## [WRITTEN REQUEST]
Please give the items below as a Markdown table with a Num column for the row number and a Line column for each line, leaving out blank lines.

## [DATA RECORDS]
---

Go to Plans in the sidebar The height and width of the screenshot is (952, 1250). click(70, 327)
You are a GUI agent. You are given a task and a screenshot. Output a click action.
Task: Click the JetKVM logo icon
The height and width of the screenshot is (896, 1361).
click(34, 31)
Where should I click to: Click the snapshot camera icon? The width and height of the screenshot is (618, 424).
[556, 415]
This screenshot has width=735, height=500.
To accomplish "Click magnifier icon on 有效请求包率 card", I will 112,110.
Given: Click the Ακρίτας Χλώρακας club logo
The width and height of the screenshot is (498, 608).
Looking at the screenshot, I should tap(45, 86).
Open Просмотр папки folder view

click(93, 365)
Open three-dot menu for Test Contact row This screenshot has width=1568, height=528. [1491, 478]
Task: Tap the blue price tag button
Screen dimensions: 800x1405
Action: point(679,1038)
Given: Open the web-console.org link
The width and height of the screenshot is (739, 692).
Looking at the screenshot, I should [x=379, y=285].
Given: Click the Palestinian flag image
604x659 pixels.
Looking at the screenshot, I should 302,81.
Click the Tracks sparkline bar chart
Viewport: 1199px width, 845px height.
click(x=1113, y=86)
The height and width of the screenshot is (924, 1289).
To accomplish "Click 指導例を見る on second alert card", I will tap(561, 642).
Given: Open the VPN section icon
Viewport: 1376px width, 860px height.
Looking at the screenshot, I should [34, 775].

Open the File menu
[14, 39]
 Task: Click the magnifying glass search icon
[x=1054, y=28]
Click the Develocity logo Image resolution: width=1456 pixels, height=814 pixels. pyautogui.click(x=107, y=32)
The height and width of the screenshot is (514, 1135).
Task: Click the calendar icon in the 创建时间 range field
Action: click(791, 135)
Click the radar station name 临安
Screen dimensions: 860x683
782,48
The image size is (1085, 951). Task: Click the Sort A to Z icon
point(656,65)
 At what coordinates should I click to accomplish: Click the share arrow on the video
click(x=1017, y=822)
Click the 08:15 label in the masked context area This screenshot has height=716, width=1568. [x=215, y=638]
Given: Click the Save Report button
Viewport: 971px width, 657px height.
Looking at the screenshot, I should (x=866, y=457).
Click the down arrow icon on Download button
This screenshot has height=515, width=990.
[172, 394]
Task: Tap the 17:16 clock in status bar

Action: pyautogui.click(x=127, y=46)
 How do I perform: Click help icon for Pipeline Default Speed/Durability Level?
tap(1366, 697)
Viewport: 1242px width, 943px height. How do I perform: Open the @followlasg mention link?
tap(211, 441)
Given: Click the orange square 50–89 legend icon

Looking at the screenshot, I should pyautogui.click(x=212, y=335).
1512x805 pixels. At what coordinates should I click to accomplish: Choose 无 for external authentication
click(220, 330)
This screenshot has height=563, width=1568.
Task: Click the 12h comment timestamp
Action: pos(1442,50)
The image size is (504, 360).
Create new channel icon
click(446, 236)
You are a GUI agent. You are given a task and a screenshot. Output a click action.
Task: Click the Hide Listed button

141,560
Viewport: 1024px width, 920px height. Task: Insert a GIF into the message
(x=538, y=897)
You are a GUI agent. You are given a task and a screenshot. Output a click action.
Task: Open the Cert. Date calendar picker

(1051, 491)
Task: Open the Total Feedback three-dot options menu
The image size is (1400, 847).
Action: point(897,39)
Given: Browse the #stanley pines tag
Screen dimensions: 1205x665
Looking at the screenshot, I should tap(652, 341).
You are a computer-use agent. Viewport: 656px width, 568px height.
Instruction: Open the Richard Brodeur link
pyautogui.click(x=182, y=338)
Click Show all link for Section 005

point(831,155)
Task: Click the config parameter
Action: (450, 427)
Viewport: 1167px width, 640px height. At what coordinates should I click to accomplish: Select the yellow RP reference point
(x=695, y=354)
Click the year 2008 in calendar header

---

## [COMPLETE ANSWER]
| Num | Line |
|---|---|
| 1 | Go to Plans in the sidebar The height and width of the screenshot is (952, 1250). click(70, 327) |
| 2 | You are a GUI agent. You are given a task and a screenshot. Output a click action. |
| 3 | Task: Click the JetKVM logo icon |
| 4 | The height and width of the screenshot is (896, 1361). |
| 5 | click(34, 31) |
| 6 | Where should I click to: Click the snapshot camera icon? The width and height of the screenshot is (618, 424). |
| 7 | [556, 415] |
| 8 | This screenshot has width=735, height=500. |
| 9 | To accomplish "Click magnifier icon on 有效请求包率 card", I will 112,110. |
| 10 | Given: Click the Ακρίτας Χλώρακας club logo |
| 11 | The width and height of the screenshot is (498, 608). |
| 12 | Looking at the screenshot, I should tap(45, 86). |
| 13 | Open Просмотр папки folder view |
| 14 | click(93, 365) |
| 15 | Open three-dot menu for Test Contact row This screenshot has width=1568, height=528. [1491, 478] |
| 16 | Task: Tap the blue price tag button |
| 17 | Screen dimensions: 800x1405 |
| 18 | Action: point(679,1038) |
| 19 | Given: Open the web-console.org link |
| 20 | The width and height of the screenshot is (739, 692). |
| 21 | Looking at the screenshot, I should [x=379, y=285]. |
| 22 | Given: Click the Palestinian flag image |
| 23 | 604x659 pixels. |
| 24 | Looking at the screenshot, I should 302,81. |
| 25 | Click the Tracks sparkline bar chart |
| 26 | Viewport: 1199px width, 845px height. |
| 27 | click(x=1113, y=86) |
| 28 | The height and width of the screenshot is (924, 1289). |
| 29 | To accomplish "Click 指導例を見る on second alert card", I will tap(561, 642). |
| 30 | Given: Open the VPN section icon |
| 31 | Viewport: 1376px width, 860px height. |
| 32 | Looking at the screenshot, I should [34, 775]. |
| 33 | Open the File menu |
| 34 | [14, 39] |
| 35 |  Task: Click the magnifying glass search icon |
| 36 | [x=1054, y=28] |
| 37 | Click the Develocity logo Image resolution: width=1456 pixels, height=814 pixels. pyautogui.click(x=107, y=32) |
| 38 | The height and width of the screenshot is (514, 1135). |
| 39 | Task: Click the calendar icon in the 创建时间 range field |
| 40 | Action: click(791, 135) |
| 41 | Click the radar station name 临安 |
| 42 | Screen dimensions: 860x683 |
| 43 | 782,48 |
| 44 | The image size is (1085, 951). Task: Click the Sort A to Z icon |
| 45 | point(656,65) |
| 46 |  At what coordinates should I click to accomplish: Click the share arrow on the video |
| 47 | click(x=1017, y=822) |
| 48 | Click the 08:15 label in the masked context area This screenshot has height=716, width=1568. [x=215, y=638] |
| 49 | Given: Click the Save Report button |
| 50 | Viewport: 971px width, 657px height. |
| 51 | Looking at the screenshot, I should (x=866, y=457). |
| 52 | Click the down arrow icon on Download button |
| 53 | This screenshot has height=515, width=990. |
| 54 | [172, 394] |
| 55 | Task: Tap the 17:16 clock in status bar |
| 56 | Action: pyautogui.click(x=127, y=46) |
| 57 |  How do I perform: Click help icon for Pipeline Default Speed/Durability Level? |
| 58 | tap(1366, 697) |
| 59 | Viewport: 1242px width, 943px height. How do I perform: Open the @followlasg mention link? |
| 60 | tap(211, 441) |
| 61 | Given: Click the orange square 50–89 legend icon |
| 62 | Looking at the screenshot, I should pyautogui.click(x=212, y=335). |
| 63 | 1512x805 pixels. At what coordinates should I click to accomplish: Choose 无 for external authentication |
| 64 | click(220, 330) |
| 65 | This screenshot has height=563, width=1568. |
| 66 | Task: Click the 12h comment timestamp |
| 67 | Action: pos(1442,50) |
| 68 | The image size is (504, 360). |
| 69 | Create new channel icon |
| 70 | click(446, 236) |
| 71 | You are a GUI agent. You are given a task and a screenshot. Output a click action. |
| 72 | Task: Click the Hide Listed button |
| 73 | 141,560 |
| 74 | Viewport: 1024px width, 920px height. Task: Insert a GIF into the message |
| 75 | (x=538, y=897) |
| 76 | You are a GUI agent. You are given a task and a screenshot. Output a click action. |
| 77 | Task: Open the Cert. Date calendar picker |
| 78 | (1051, 491) |
| 79 | Task: Open the Total Feedback three-dot options menu |
| 80 | The image size is (1400, 847). |
| 81 | Action: point(897,39) |
| 82 | Given: Browse the #stanley pines tag |
| 83 | Screen dimensions: 1205x665 |
| 84 | Looking at the screenshot, I should tap(652, 341). |
| 85 | You are a computer-use agent. Viewport: 656px width, 568px height. |
| 86 | Instruction: Open the Richard Brodeur link |
| 87 | pyautogui.click(x=182, y=338) |
| 88 | Click Show all link for Section 005 |
| 89 | point(831,155) |
| 90 | Task: Click the config parameter |
| 91 | Action: (450, 427) |
| 92 | Viewport: 1167px width, 640px height. At what coordinates should I click to accomplish: Select the yellow RP reference point |
| 93 | (x=695, y=354) |
| 94 | Click the year 2008 in calendar header |